Once you find the line below that contains "Viewport: 279px width, 206px", write it out along with every later line exactly as given, stopping only when the records end. Omit the pictures.

^^^^^^^^

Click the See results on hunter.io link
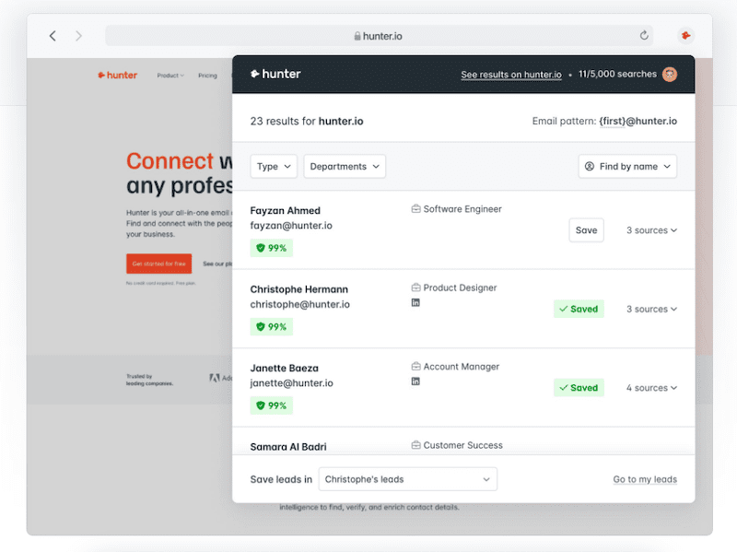This screenshot has width=737, height=552. [x=510, y=75]
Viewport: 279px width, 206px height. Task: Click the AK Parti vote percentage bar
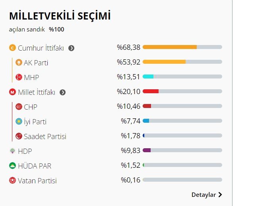pyautogui.click(x=182, y=62)
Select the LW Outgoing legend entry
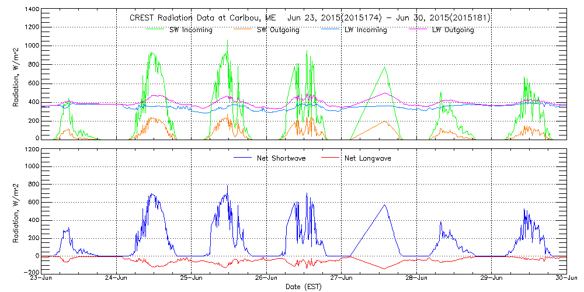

^^^^^^^^

Answer space:
Viewport: 279px width, 206px height. Task: Click the AK Parti vote percentage bar
pyautogui.click(x=182, y=62)
Select the LW Outgoing legend entry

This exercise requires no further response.